The entertainment business has been Disney’s most consequential transformation of the last five years. Disney+ and Hulu’s combined streaming operations generated operating income of $582 million in fiscal Q2 2026, up 88% from the prior-year period, with streaming operating margin crossing 10% for the first time. Management expects to sustain at least a 10% streaming margin for the full fiscal year.

Disney EPS Normalized. (TIKR)

The EPS chart shows what the full-company earnings arc looks like: normalized EPS grew from $2.33 in fiscal 2021 to $5.93 in fiscal 2025, a period that absorbed the losses from building streaming from scratch.

Consensus now sees that figure reaching around $6.83 in fiscal 2026 and continuing higher, with the streaming profitability inflection embedded in every forward estimate. Experiences contributed $2.6 billion in segment operating income in Q2 alone, with per capita domestic park spending up 5% year over year.

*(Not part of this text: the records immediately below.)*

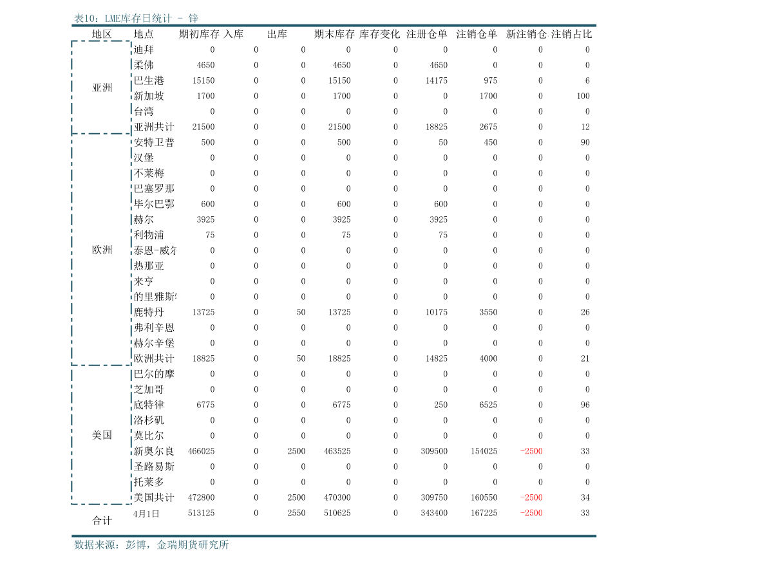Select the bottom dashed box
This screenshot has height=563, width=767.
(x=101, y=434)
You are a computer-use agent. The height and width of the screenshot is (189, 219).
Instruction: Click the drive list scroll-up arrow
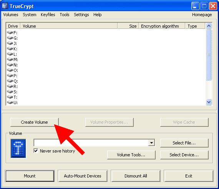click(209, 26)

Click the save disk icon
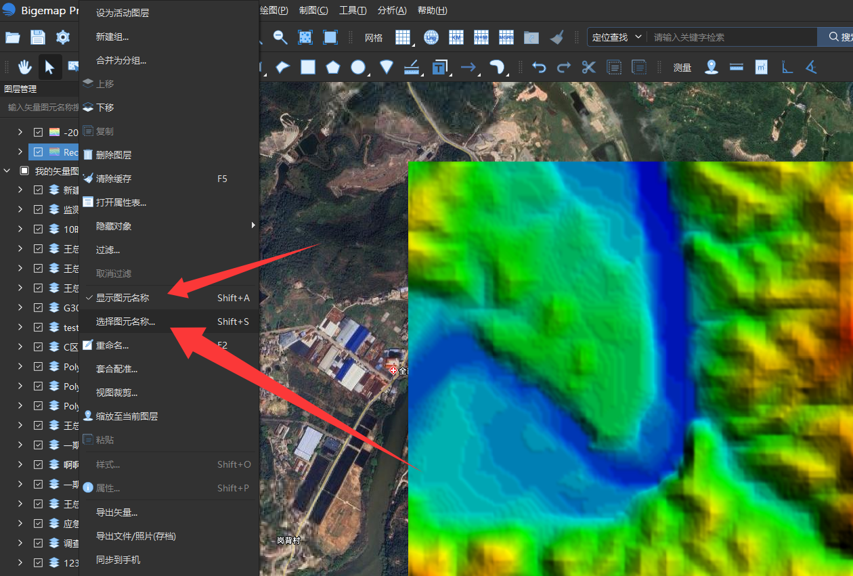point(38,37)

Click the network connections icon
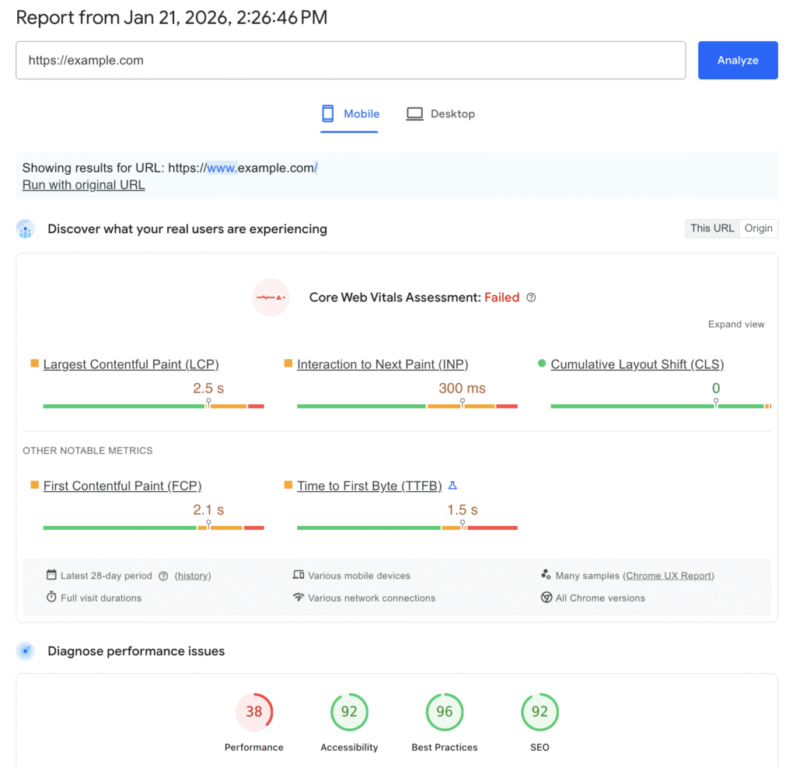coord(298,598)
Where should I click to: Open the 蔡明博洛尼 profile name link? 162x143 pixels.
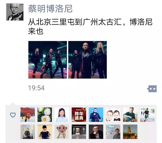click(50, 9)
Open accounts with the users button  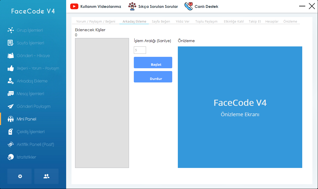[46, 176]
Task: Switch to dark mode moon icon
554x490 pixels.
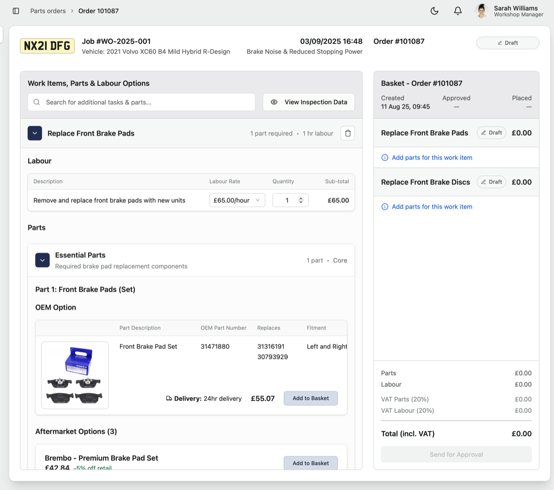Action: pos(434,11)
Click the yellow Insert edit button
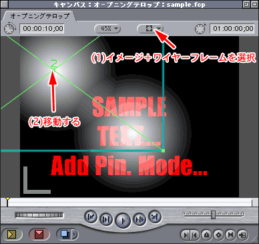The height and width of the screenshot is (244, 259). click(12, 234)

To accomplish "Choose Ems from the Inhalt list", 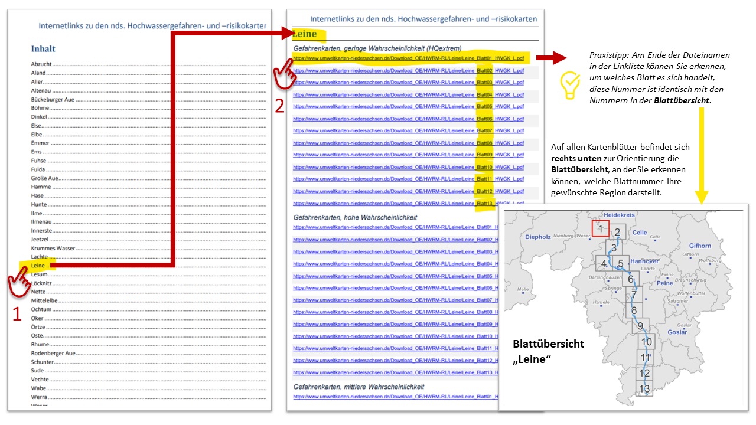I will (x=37, y=152).
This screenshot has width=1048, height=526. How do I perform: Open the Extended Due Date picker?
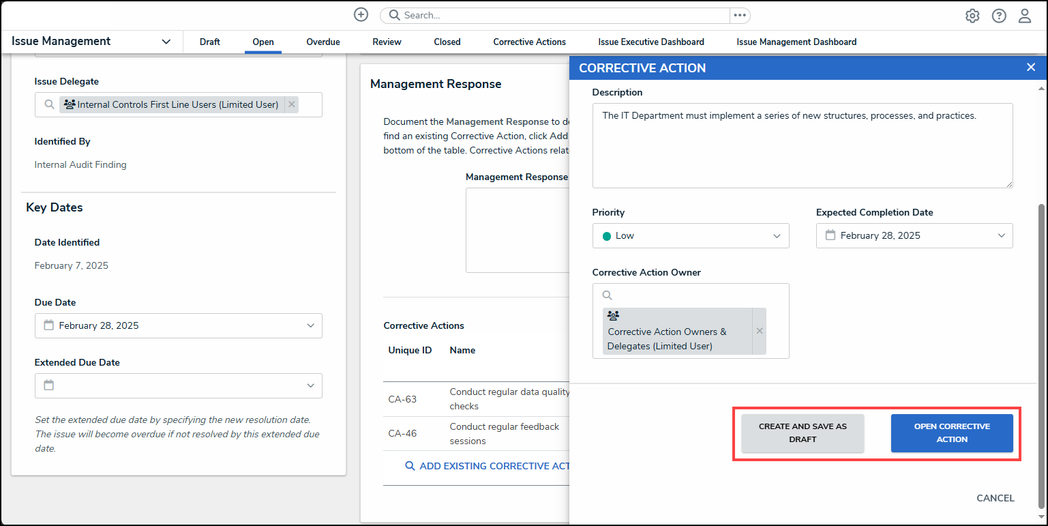tap(178, 385)
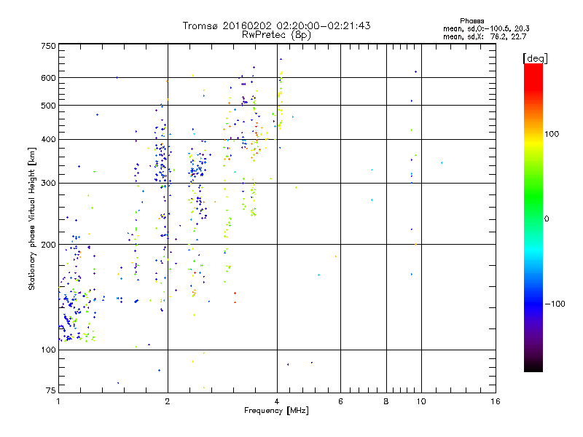Viewport: 583px width, 437px height.
Task: Click the red top of the colorbar
Action: (533, 68)
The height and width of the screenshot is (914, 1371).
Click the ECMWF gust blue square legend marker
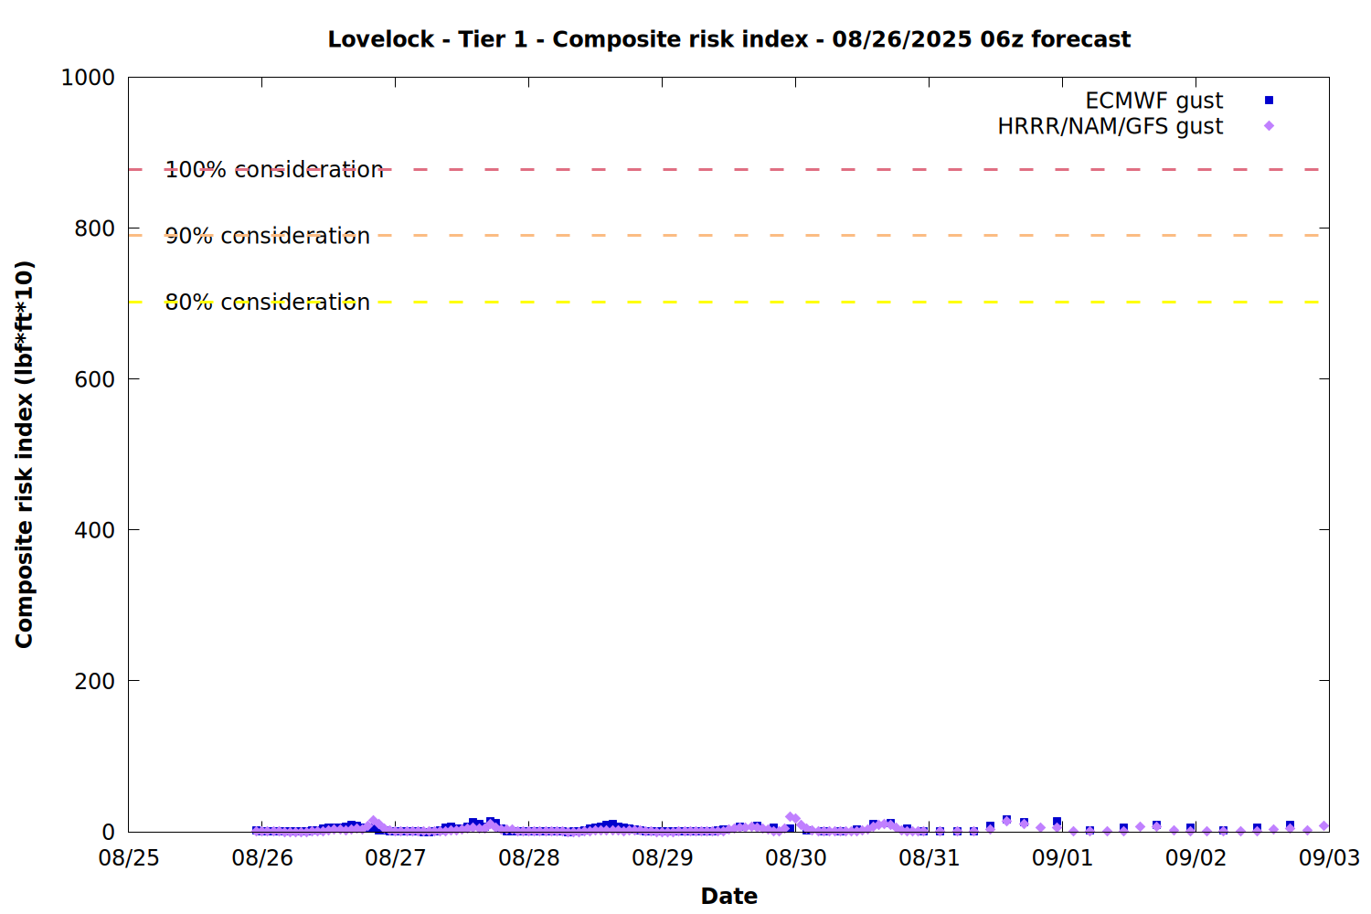1269,101
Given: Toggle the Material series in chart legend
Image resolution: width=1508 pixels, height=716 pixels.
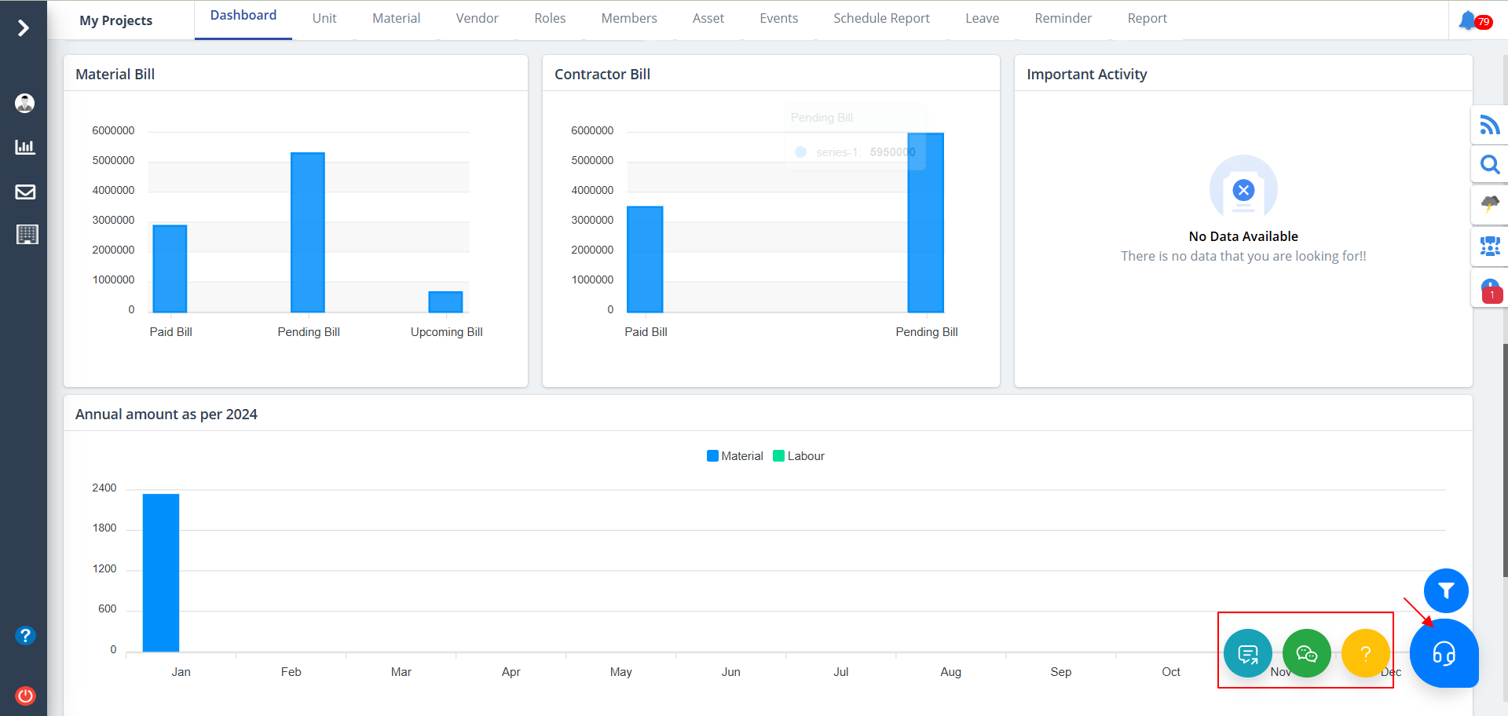Looking at the screenshot, I should [x=735, y=456].
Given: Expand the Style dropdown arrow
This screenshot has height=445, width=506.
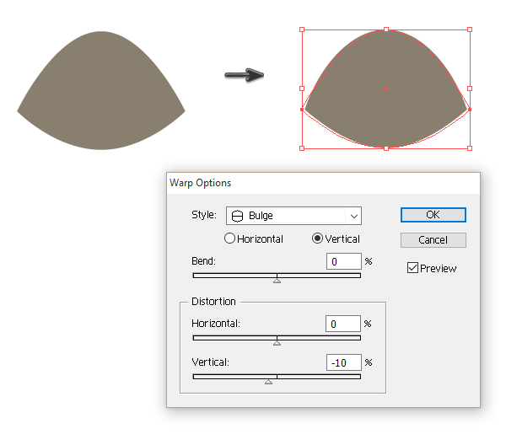Looking at the screenshot, I should click(x=353, y=216).
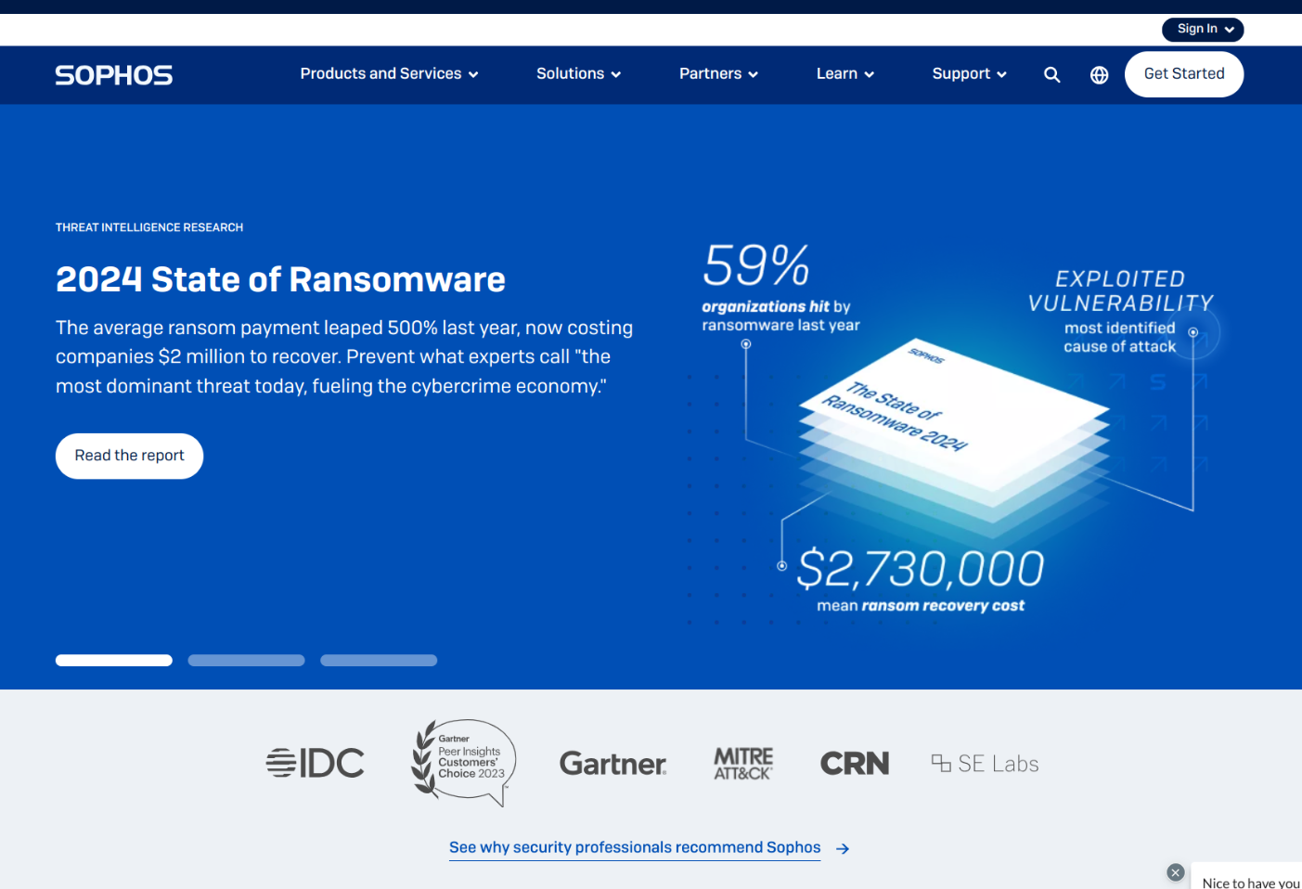Image resolution: width=1302 pixels, height=889 pixels.
Task: Open the Support menu
Action: click(969, 74)
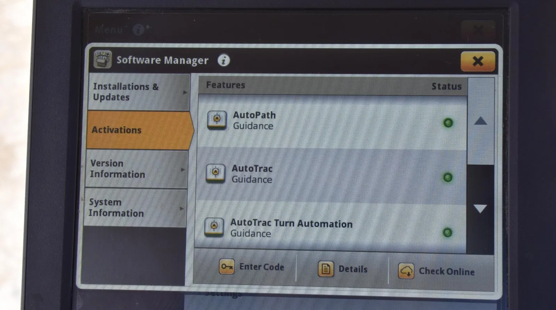556x310 pixels.
Task: Open the Software Manager info icon
Action: pos(224,60)
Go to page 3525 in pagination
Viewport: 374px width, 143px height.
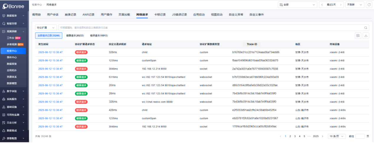316,136
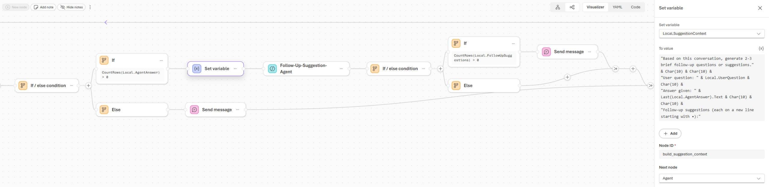Viewport: 769px width, 187px height.
Task: Insert formula using the {x} icon
Action: [x=761, y=49]
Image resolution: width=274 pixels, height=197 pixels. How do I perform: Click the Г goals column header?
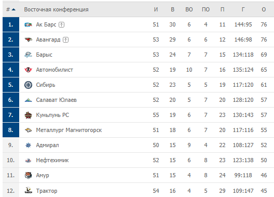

The risks deserve acknowledgment. Free cash flow fell sharply in the first half due to higher capital expenditures on cruise ship expansion and new park attractions, as well as accelerated tax payments from California wildfire deferrals. The sports segment’s operating income declined 5% in the quarter on higher rights costs, and domestic park attendance dipped 1% year over year on softness in international visitation.

Management addressed the broader trajectory in the Q2 shareholder letter: “At an important moment of change for Disney, we remain focused on executing our long-term growth strategy. Our creative and operational momentum drove strong quarterly results, and we continue to expect growth to accelerate in the second half of the fiscal year.”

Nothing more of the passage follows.